Mi incapacidad en el burdo juego de la humillación retórica no afectó mi extraña situación, pues, era un gran desconocido para todos. El trato de Anibal (por ponerle un nombre porque su nombre real ya no lo recuerdo) era tan amoroso que me hacía sentir bien. Además, no tenía en realidad nada que perder; al siguiente día, como era costumbre, regresaría a mi escuela en la provincia a esperar otro fin de semana para regresar la casa de mi familia, en Bogotá, so pretexto de buscar universidad para el año siguiente.

La tarde pasó en medio de los cariños de Anibal y de la diatriba de divas en la peluquería. En la noche Anibal me invitó a una fiesta con otros amigos suyos. A mí la fiesta me gusta mucho desde siempre, no iba a perder la oportunidad. Fue así como llegamos a una casa en la zona del Polo; en realidad era una casa “normal”, quiero decir, una casa “de familia”. Resultó que la fiesta era un bautismo, un cumpleaños, algo así muy “familiar”. 

Los únicos maricones de la fiesta éramos Anibal y yo por lo cual él no dudó en presentarme como su pareja y yo a seguir el jueguito. Las chicas, amigas suyas, iban y venían en amables comentarios para con Anibal. su estilista y peluquero (interés cuanto valés). Todos le apreciaban mucho pero guardaban, ciertamente, esa actitud de distancia provocada por una cierta “diferencia”. Como suelen decir en Colombia: “juntos pero no revueltos”.

Pues bien, resulta que Anibal empezó a beber en forma al punto de que se empedó rápidamente. En medio de carcajadas se lo pasó hasta que decidió que era hora de partir. Yo le pedí que me llevará a mi casa, por Alcázares, que estaba cerca, a lo que el asintió. Íbamos en su carro cuando de repente me comienza a contar su vida, y tras algunos episodios irrisorios, detiene el auto y rompe a llorar como un niño pequeño. Maldecía su condición homosexual, su vida, sus ires y venires. Estaba lastimado por dentro (como la mayoría de seres humanos estamos) y lamentaba que su vida estuviera signada por ese hecho. Se sentía sólo y, a decir verdad, se veía solo, muy solitario. Sentí mucha pena por él y dentro de mí pensé: “que nunca me pase a mí esto”, aunque, en el fondo, era un profundo miedo el que sentía a que alguna vez en mi vida me encontrara en semejante cuadro.

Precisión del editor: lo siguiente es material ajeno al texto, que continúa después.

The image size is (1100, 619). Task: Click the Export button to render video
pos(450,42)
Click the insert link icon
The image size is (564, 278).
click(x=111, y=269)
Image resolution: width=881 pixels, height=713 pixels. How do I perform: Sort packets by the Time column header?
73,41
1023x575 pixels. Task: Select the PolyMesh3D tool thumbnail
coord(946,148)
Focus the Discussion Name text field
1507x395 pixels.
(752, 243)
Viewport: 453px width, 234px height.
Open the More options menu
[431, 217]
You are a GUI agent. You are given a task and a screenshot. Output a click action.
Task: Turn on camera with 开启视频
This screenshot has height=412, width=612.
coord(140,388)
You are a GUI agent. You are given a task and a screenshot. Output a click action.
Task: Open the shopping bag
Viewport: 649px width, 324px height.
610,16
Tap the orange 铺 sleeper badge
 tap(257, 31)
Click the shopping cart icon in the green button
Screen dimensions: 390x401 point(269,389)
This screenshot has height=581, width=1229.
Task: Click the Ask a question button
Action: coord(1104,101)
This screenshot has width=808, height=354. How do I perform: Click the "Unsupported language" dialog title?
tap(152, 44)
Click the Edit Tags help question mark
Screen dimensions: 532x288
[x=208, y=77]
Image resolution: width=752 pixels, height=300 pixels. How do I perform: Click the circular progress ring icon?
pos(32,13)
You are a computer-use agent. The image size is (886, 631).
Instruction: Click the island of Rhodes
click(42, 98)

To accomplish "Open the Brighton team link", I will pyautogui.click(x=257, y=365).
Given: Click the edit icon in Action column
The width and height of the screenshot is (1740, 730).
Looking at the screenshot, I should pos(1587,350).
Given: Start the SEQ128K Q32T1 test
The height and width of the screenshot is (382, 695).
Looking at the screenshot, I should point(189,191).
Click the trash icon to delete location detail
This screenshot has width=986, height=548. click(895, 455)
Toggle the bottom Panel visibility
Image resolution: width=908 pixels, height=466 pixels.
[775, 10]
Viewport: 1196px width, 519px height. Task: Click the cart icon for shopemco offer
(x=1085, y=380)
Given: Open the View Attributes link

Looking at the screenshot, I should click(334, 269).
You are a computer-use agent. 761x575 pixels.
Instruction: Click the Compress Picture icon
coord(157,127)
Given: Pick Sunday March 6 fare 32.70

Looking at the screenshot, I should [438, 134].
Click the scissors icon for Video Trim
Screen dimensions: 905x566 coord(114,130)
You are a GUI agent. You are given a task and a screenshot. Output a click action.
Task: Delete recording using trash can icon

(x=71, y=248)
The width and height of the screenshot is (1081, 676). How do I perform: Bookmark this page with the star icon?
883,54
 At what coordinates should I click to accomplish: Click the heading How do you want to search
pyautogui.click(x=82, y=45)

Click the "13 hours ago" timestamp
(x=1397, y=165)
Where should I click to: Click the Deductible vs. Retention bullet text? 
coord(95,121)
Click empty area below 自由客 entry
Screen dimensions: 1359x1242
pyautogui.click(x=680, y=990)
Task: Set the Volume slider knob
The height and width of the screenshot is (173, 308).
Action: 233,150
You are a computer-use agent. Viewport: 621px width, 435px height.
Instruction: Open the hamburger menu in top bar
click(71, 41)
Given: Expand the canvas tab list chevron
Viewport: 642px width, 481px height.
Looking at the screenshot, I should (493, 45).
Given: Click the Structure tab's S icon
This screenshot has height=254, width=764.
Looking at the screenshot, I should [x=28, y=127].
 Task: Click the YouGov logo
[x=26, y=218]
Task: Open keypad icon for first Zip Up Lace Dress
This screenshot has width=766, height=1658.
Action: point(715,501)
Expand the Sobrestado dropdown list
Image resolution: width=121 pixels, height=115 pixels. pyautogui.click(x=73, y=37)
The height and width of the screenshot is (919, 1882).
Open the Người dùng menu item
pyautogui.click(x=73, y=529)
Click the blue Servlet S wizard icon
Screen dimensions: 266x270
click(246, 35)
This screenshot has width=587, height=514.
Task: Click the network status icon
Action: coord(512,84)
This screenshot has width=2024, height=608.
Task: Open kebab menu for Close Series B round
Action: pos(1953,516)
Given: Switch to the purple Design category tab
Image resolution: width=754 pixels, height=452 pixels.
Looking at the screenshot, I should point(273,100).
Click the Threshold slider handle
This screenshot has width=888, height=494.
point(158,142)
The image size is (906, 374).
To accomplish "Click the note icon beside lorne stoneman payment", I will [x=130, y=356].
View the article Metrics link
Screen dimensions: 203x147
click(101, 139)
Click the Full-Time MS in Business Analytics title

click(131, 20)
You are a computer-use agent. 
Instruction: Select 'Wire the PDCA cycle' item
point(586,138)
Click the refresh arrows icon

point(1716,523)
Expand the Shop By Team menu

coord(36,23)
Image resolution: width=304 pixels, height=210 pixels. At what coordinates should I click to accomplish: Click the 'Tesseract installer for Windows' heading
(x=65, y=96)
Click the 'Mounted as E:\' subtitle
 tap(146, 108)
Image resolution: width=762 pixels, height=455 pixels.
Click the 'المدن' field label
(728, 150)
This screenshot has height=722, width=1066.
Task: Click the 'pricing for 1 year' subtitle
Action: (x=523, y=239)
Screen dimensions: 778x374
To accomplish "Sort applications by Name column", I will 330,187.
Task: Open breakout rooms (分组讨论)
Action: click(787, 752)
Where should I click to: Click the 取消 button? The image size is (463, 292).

Desde ese día comprendí que ser homosexual no era una cómoda existencia. Que todos, hombres y mujeres, llevamos un arsenal de prejuicios sobre lo que es la homosexualidad y sus posibles prácticas y performancias; un rechazo por lo raro, por lo que sale de la norma. Vi, rápidamente, que la falta de una consideración sobre el Otro era un lugar común aún entre la misma comunidad gay. Noté los mutuos desprecios entre unos y otros, los hábitos discursivos que asemejan el mejor libreto de culebrón o telenovela a lo televisa. Todo eso me pareció triste, vacío, un juego que no deja lugar al gozo sino al recelo, el resentimiento y el dolor. Preví una ausencia de encuentro, unos lugares de dominación y poder y una infinita soledad (más aguda que la soledad que todos cargamos encima como el dato básico en la más honda intimidad).

Fue así, y desde ese entonces, que me di cuenta por qué lloran los gays.